## STATED EXERCISE 1
In the forum thread about an unscanned ticket, at which station did the rider get off?

## SOURCE EXTRACT
— Start —

# The conductor never scanned my ticket



## MARC Rider (Jun 23, 2014)

It was a bit crowded on NER 188 out of DC this evening, and no conductor came through to scan our tickets, at least up until Baltimore, where I got off. What does this mean now that we have e-ticketing? In the "good old days," if I were going to be dishonest (not me!  ), I could taken the unused ticket to a ticket agent and gotten a refund, or reissue for another train. From what I understand about e-tickets, if you're a 'no-show,' you forfeit the ticket and the fare. By not getting scanned, does Amtrak think I was a no-show, or is their computer programmed to think that I took the ride I paid for. For all practical purposes, it doesn't matter, because I took the trip, but I wonder whether I will be credited for the AGR points on the ride, or will I have to enter them manually into the AGR website?


----------



## Acela150 (Jun 23, 2014)

Since it wasn't scanned when the conductor hit that "All done" button.. That was it for your ressy.. I have found that when going on short trips try to sit at the back of the train where a conductor will come to scan quicker as they have to clear the platform from the rear of the train.

— End —

## LISTING
— Start —

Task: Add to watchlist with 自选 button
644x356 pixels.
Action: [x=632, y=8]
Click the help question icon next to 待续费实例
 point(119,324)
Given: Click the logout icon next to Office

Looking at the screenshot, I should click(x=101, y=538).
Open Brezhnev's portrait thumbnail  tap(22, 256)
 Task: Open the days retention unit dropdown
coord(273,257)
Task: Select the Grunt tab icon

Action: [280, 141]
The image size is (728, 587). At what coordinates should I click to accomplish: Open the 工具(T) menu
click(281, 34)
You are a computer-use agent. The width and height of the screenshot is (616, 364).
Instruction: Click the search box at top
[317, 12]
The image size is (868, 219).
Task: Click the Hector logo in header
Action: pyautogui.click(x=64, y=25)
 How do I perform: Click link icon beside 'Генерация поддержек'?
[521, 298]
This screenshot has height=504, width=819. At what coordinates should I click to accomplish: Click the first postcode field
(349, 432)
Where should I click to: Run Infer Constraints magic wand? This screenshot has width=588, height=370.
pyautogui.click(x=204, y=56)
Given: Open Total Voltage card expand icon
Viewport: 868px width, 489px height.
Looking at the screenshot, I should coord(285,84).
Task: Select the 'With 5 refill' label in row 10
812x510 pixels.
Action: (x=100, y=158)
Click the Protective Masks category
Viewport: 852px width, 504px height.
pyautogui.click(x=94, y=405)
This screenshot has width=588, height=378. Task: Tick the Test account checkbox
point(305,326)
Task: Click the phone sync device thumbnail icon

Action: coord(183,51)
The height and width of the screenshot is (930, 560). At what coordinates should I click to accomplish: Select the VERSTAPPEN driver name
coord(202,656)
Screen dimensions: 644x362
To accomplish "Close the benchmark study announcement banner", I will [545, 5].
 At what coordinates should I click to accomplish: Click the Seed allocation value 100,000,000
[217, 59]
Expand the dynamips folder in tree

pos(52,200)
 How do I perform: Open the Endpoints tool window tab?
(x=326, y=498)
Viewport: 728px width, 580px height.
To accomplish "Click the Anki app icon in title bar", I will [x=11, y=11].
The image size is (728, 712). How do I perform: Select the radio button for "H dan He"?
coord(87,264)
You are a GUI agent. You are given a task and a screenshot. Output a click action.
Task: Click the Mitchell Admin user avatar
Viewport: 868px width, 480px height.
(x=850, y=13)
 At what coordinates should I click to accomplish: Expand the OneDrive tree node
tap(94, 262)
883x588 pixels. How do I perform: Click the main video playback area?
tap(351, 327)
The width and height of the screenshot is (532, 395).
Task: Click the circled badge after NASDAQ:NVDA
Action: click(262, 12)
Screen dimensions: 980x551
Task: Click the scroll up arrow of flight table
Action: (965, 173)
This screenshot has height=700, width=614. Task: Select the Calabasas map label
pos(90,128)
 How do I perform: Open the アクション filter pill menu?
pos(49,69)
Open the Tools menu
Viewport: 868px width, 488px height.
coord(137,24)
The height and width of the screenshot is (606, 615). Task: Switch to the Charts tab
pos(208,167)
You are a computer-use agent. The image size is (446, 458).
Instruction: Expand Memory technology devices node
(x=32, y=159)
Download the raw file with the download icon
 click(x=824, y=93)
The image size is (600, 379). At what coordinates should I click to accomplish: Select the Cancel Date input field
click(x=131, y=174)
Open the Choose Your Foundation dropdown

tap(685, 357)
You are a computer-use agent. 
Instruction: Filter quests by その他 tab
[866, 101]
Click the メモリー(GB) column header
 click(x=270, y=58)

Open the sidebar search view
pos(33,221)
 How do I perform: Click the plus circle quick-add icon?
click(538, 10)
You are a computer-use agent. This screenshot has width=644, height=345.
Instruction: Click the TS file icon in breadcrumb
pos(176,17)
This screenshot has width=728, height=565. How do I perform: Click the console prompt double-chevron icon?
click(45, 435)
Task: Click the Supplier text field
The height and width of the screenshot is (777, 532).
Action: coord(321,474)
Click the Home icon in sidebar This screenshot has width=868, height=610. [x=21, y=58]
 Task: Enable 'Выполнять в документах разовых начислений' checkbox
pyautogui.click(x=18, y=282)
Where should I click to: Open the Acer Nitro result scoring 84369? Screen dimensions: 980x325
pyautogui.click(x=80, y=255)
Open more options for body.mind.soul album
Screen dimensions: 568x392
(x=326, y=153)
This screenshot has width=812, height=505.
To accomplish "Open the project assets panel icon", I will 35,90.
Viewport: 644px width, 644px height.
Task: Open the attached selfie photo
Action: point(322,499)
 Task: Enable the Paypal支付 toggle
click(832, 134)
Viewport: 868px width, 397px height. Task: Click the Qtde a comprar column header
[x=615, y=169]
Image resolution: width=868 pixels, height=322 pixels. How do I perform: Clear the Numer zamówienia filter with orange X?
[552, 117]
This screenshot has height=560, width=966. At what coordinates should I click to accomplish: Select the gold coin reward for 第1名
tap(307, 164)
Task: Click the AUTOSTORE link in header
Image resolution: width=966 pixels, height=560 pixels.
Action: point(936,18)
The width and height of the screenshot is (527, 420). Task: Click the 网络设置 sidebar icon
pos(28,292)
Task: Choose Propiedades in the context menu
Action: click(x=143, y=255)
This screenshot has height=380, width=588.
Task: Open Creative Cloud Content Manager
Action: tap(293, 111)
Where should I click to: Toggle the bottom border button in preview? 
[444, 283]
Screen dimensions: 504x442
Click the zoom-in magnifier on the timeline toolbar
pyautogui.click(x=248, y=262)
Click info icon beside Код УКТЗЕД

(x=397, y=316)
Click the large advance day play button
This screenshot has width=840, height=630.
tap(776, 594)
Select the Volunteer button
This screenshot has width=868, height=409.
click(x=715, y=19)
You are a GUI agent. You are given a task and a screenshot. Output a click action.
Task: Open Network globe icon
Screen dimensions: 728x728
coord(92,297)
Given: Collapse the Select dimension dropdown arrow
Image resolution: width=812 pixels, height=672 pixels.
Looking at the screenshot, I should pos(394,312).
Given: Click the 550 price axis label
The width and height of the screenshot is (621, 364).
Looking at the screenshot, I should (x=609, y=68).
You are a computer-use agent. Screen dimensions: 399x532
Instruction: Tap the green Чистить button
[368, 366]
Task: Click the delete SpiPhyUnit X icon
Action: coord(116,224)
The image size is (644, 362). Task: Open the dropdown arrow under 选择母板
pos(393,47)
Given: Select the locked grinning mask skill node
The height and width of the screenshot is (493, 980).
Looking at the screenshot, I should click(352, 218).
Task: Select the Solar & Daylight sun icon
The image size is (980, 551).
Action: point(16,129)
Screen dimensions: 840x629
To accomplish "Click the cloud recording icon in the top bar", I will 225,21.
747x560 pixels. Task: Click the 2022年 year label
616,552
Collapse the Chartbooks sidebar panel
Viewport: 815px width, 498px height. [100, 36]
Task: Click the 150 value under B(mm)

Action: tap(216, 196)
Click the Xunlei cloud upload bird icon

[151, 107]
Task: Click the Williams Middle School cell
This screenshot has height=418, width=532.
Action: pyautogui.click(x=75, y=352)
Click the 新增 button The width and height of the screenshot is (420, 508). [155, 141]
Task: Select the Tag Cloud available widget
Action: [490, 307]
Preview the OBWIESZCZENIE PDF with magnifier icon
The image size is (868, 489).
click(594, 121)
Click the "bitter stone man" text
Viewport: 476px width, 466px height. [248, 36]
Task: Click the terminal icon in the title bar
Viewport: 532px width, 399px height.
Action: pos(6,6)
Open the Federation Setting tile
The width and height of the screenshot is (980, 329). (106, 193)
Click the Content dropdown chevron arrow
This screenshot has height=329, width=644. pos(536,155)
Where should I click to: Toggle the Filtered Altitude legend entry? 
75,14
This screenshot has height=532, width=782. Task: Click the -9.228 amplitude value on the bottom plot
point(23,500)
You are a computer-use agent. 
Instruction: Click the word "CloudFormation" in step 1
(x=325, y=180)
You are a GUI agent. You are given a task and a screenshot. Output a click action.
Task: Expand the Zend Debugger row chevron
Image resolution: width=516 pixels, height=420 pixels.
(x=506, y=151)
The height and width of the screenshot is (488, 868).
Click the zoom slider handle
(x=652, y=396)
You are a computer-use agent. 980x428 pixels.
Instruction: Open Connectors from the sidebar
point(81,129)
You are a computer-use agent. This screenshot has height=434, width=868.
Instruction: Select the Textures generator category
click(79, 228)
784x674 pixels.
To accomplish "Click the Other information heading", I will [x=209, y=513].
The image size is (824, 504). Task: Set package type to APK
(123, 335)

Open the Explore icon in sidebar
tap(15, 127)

— End —

## STATED EXERCISE 2
Reproduce the records verbatim, everything from their first line down through the line containing "Open Brezhnev's portrait".

## WRITTEN SOLUTION 1
Baltimore.

## WRITTEN SOLUTION 2
Task: Add to watchlist with 自选 button
644x356 pixels.
Action: [x=632, y=8]
Click the help question icon next to 待续费实例
 point(119,324)
Given: Click the logout icon next to Office

Looking at the screenshot, I should click(x=101, y=538).
Open Brezhnev's portrait thumbnail  tap(22, 256)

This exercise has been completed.